Events like DisplayWeek, for example, do much more than provide a venue for exhibits and a place for engineers to publish. Through SID, members and attendees can access one of the richest resources for education and training of the next generation of designers and scientists. The money that companies invest in this event through sponsorships and exhibits goes a long way to furthering the goals of everyone in our industry as well as building the image of the supporting companies. Essentially all of the leaders in today's display community showcased their new technologies at one time or another through SID events, and in doing so achieved a very high level of visibility and respect in their mainstream marketplaces. That is money well spent.

Just as I cannot imagine the Society of Automotive Engineers (SAE) surviving without the support of all the major automakers, I cannot imagine the future of SID without the generous and enabling support of all the major display companies. I also do not think it is wise for any display company to trim its marketing budget too far today, at a time when competition for the best differentiating IP and the brightest engineering talent has never been greater. What better way to ensure the success of your company than to invest in the things that make your technical leadership stronger and more efficient than ever before?

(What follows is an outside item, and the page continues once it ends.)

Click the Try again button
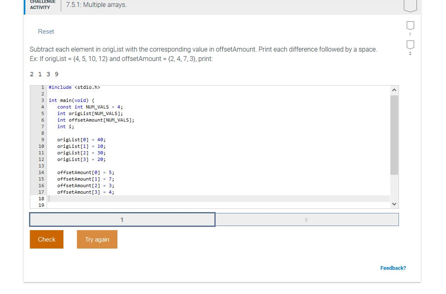 click(97, 239)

I sincerely hope that as we shake off the last 18 months of economic challenges, we do not get too focused on the short term and that we all make the effort to preserve the things that were working for us before the new "normal" came upon us.

So look at re-funding the long-term market-ing and sponsorship activities at your company as soon as you can for all the reasons I have described above. It is a worthwhile investment in your industry as well as your own business.

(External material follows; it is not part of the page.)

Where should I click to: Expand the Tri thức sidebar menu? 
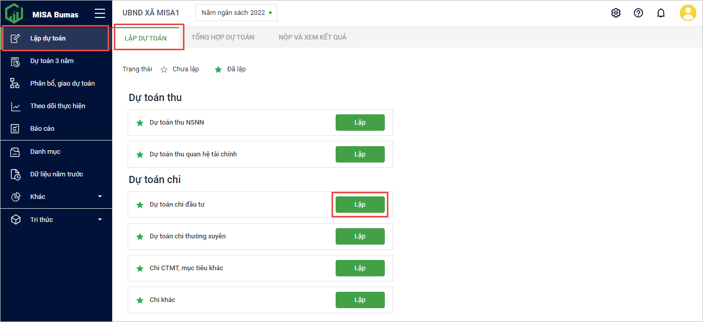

This month we present to you our April issue, which combines the theme of Digital Signage with our annual Display Week preview. Our guest editor, Bob Rushby from Christie Digital Systems, has assembled some great articles for us that address many of the fundamental technical advancements in the field of digital signage. In the first Frontline Technology article, "Contrast Ratios in Outdoor LED Displays," author Ryan Hansen explains how designers are using innovative techniques to improve the sunlight viewability of LED-based outdoor signs. At a slightly higher level, author Don Shaw takes us through the many recent evolutions in digital-signage technology in his article, "Display Technologies Evolve for Indoor Digital Signage." Last, guest-editor Rushby offers a great thumbnail view of the state of the field in his Guest Editorial, where he introduces us to the term "fifth screen."

Chris Connery from DisplaySearch provides our monthly Display Marketplace feature, "Digital Signage: Is the Business Model Finally Catching Up with the Technology?" and includes several examples of real leading-edge but fully viable installations and new concepts that have the potential to be financially successful as well as technically exciting.

Because this is also our last issue of ID before Display Week 2010, we wanted to give you as much information as possible about all the great things coming up at next month's event. You can find a nice overview of new paper sessions on Solid-State Lighting and 3-D technology, as well as previews of all the major topical sessions in the Symposium. Last, but not least, we feature reviews of two new and important display industry books: Transflective Liquid Crystal Displays, by Zhibing Ge and Shin-Tson Wu, and Liquid Crystal Displays: Addressing Schemes and Electro-Optical Effects, 2nd edition, by Ernst Lueder.

So, as you sit back and enjoy another month of Information Display magazine, I hope you are looking forward to your upcoming trip to Seattle to join the rest of us at Display Week 2010 as well as looking at a promising business future. I hope you can influence your company not to embrace the new "normal" too closely and to look for creative ways to invest back into the industry as much as possible.